Section four of chapter 359 of the Session Laws of 1883, which took effect on the first Monday of May of that year, is as follows : “ Immediately after this act shall take effect, the

mayor of said city shall appoint two citizens of said city, one from each of the two principal political parties, as commissioners of police, and in all appointments hereafter made the non-partisan character of said board shall be preserved and maintained. The said commissioners shall be electors and residents of the city of Buffalo, and before entering upon the duties of their office shall subscribe and take before the city clerk of the city of Buffalo the oath required by the constitution for judicial officers, which oath shall be filed in the office of the said city clerk. The commissioners shall hold their office for the term of four and six years respectively, and until their successors shall be qualified and enter upon the duties of their office. The mayor shall designate the term for which said commissioners are appointed, and the commissioner having the longest term to serve shall be known as the acting commissioner.”

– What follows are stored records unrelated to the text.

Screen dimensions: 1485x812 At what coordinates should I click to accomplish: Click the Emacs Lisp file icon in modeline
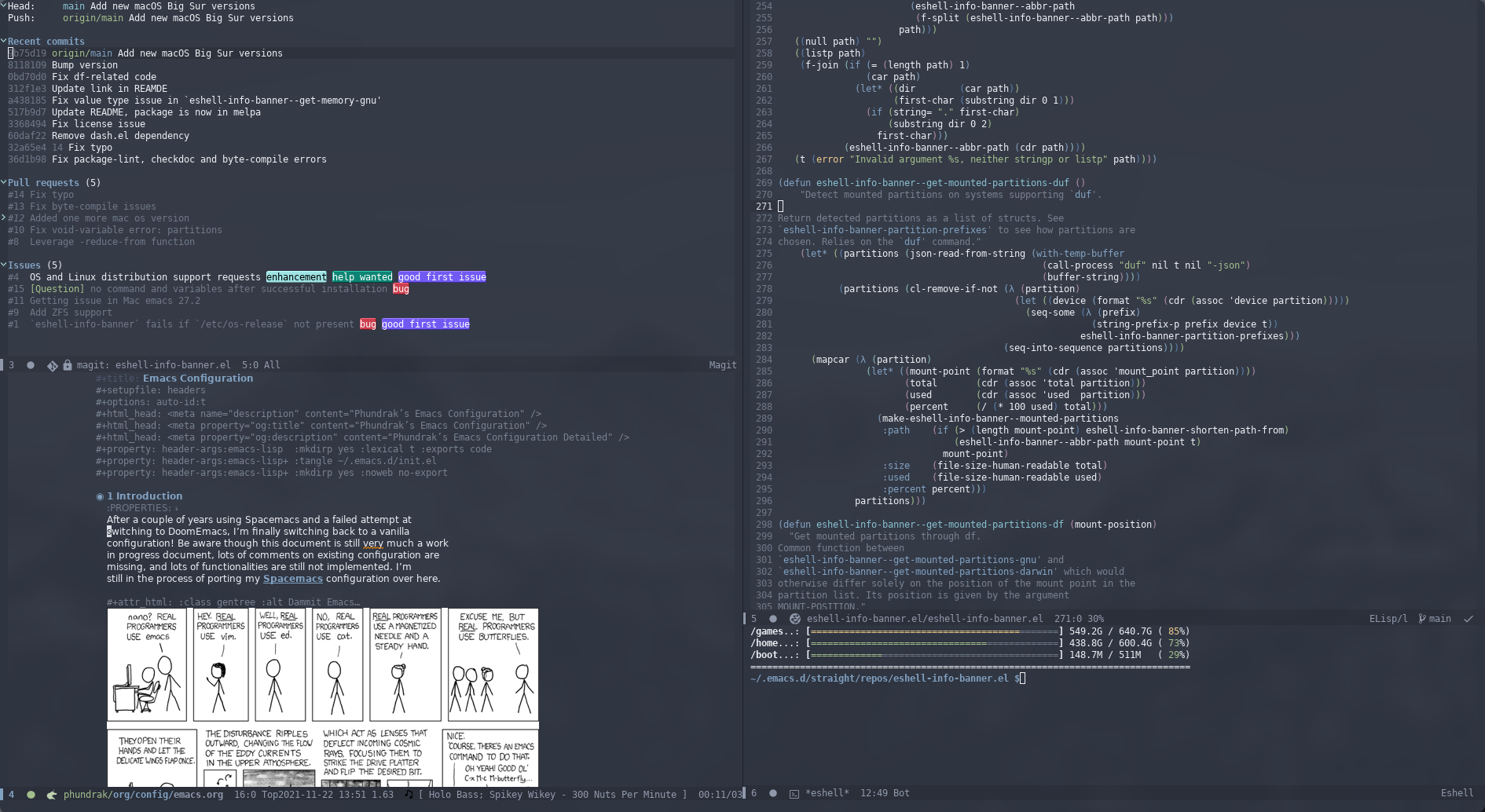tap(794, 619)
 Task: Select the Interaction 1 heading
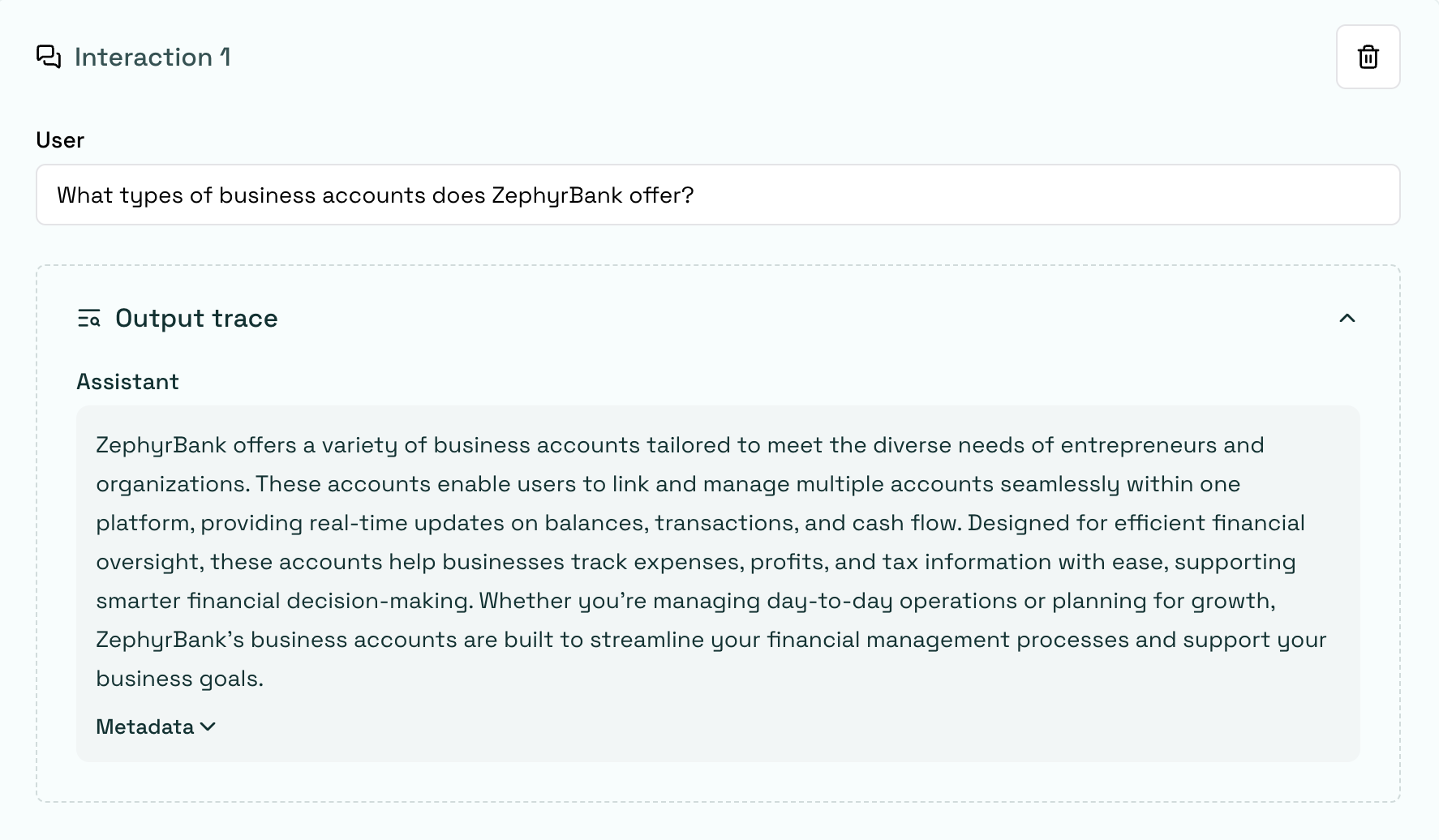click(152, 57)
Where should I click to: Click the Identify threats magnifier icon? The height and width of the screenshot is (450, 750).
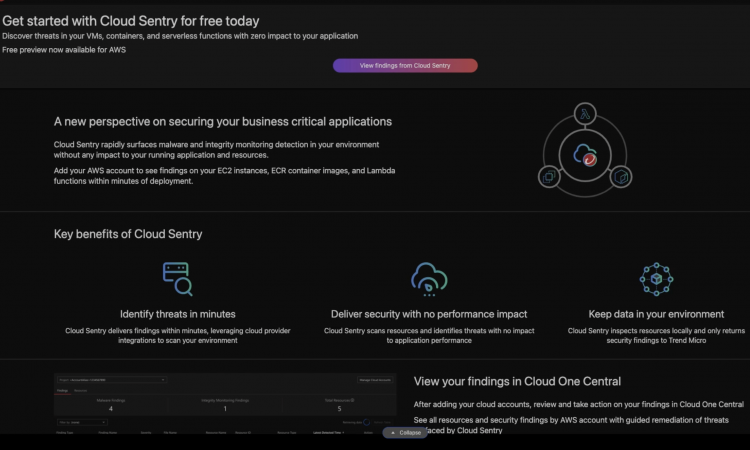177,278
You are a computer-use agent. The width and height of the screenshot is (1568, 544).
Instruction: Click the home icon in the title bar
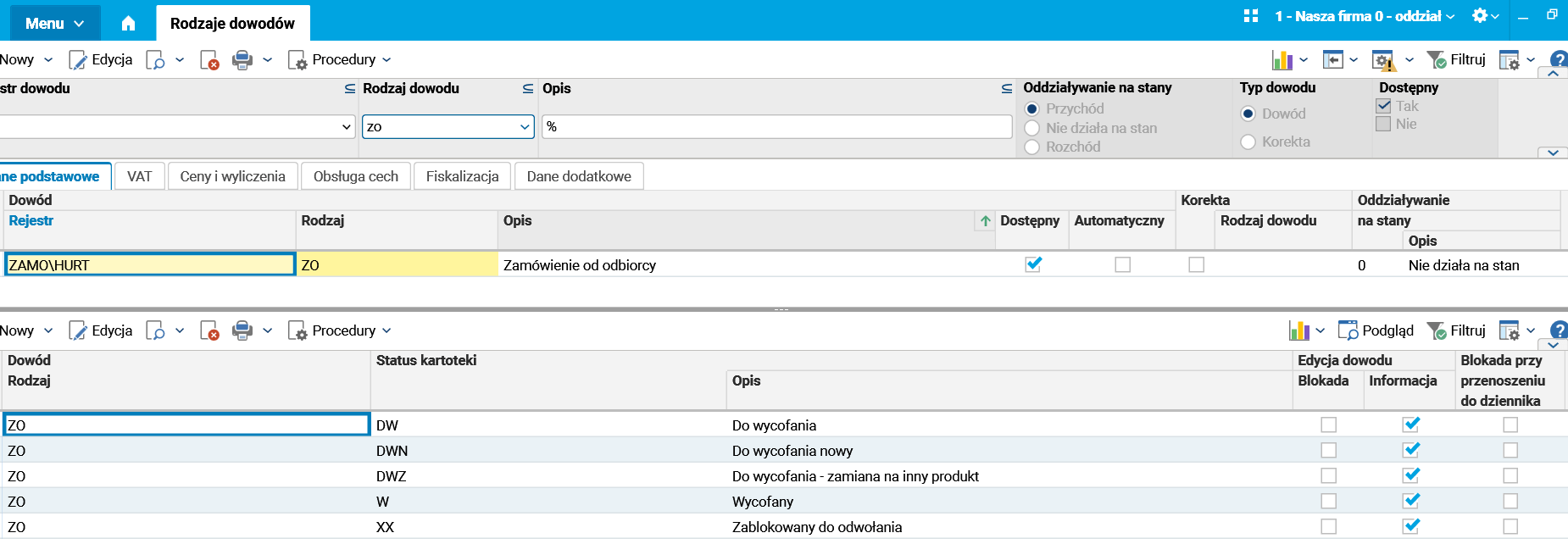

Under this act, John B. Manning, who was then mayor of the city of Buffalo, appointed two commissioners, one of whom was the defendant, and designated his term as the longest; so that he became known as the “ acting commissioner.” Under this appointment the defendant took the proper oath and entered upon the discharge of the duties of his office, and has since acted in that capacity and received the emoluments of the office. The people challenge the defendant’s title to the office upon the claim that he was and is not a citizen of the United States, and therefore ineligible, and an intruder. The defendant’s contention is that the above facts establish his citizenship and elegibility. A determination of this case requires an examination of the following provisions of the United States Revised Statutes :

Seo. 1994. Any woman who is now or may hereafter be married to a citizen of the United States, and who might herself be lawfully naturalized, shall be deemed a citizen.”

Seo. 2172. “ The children of persons who have been duly naturalized under any law of the United States, or who previous to the passing of any law on this subject by the government of the United States, may have become citizens of any one of the states under the laws thereof, being under the age of twenty-one years at the time of the naturalization of their parents, shall, if dwelling in the United States, be considered as citizens thereof, and the children of persons who now are or have been citizens of the United States, shall, though born out of the limits and jurisdiction of the United States, be considered as citizens thereof. But no person heretofore proscribed by any state, or who has been legally convicted of having joined the army of Great Britain during the revolutionary war, shall be admitted to become a citizen without the consent of the legislature of the state in which such person was proscribed.”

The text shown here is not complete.